Regarding the changes in the x86/apic branch, see this thread in your lkml 
folder:

  x86: unify genapic code, unify subarchitectures, remove old subarchitecture code

  http://lwn.net/Articles/317050/
  http://thread.gmane.org/gmane.linux.kernel/786890

With 114 patches submitted to lkml. (there's ~10 more in the works that i'll 
submit to lkml once i'm happy with them)

All patches to the x86 tree are submitted to lkml (including my patches and 
that of other maintainers) and all development is done there.

So i dont get it how you can claim it credibly that you cannot take part in 
x86 development.

> If you develop by banging stuff into a git tree as soon as you think of 
> it, it's a bit hard to participate in that process (I gave up telepathy in 
> favour of contact sports a while ago).  The best method is, in fact, to 
> wait until your stuff gets into mainline and then fix it all up, which, by 
> co-incidence is the way the voyager tree currently operates.

Nice rant which ignores the fact that i submitted those patches to lkml.

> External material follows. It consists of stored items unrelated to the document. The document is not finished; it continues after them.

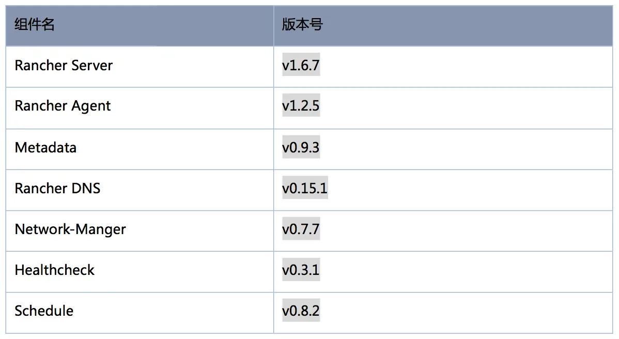Click version v0.8.2 for Schedule
This screenshot has height=339, width=619.
(x=301, y=311)
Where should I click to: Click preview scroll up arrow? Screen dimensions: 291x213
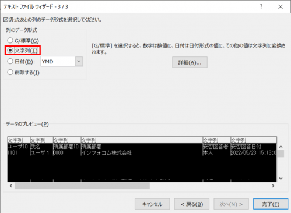pos(281,147)
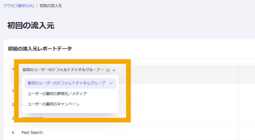Click the checkmark beside the selected channel group

coord(111,83)
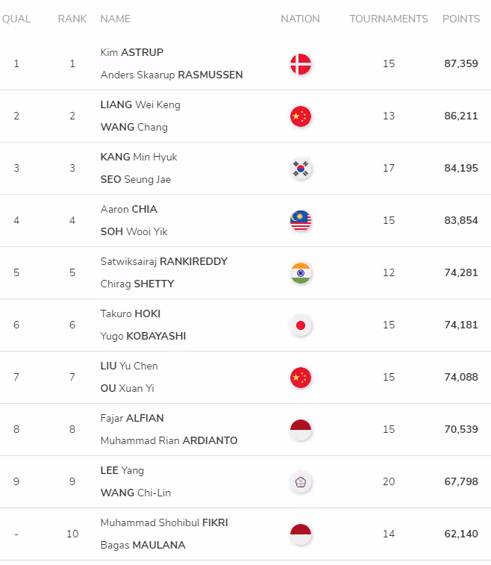Open Aaron CHIA player page
491x565 pixels.
pyautogui.click(x=129, y=209)
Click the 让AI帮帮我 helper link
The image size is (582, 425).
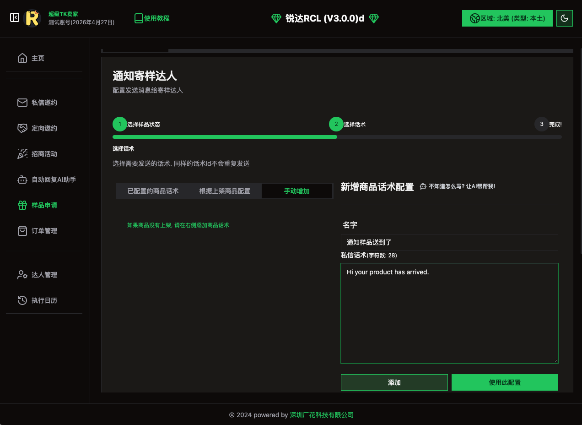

> > Anyway, to move forward i consolidated the acceptable bits into a single 
> > low-impact commit and queued it up in x86/urgent - see it below. The 
> > acpi.h bit you probably still need to build Voyager but it needs 
> > reworking. Please submit it separately.
> 
> Thanks.
> 
> I really would recommend the fix I proposed: all it does, as I said, is 
> precisely what linux/acpi.h does.  The problem with trying to include 
> linux/acpi.h in asm/fixmap.h is that fixmap is an early include and gets 
> us into all sorts of nasty circular tangles that will be very invasive to 
> sort out.

Well, the #ifdef hack you did is out of question. The clean approach would 
be to remove the acpi.h include from asm/fixmap.h and fix the dependency 
fallout. The hack you did deepens the spaghetti and makes it 
config-conditional as well - which is even worse than plain header 
dependency mess and which is a step backwards.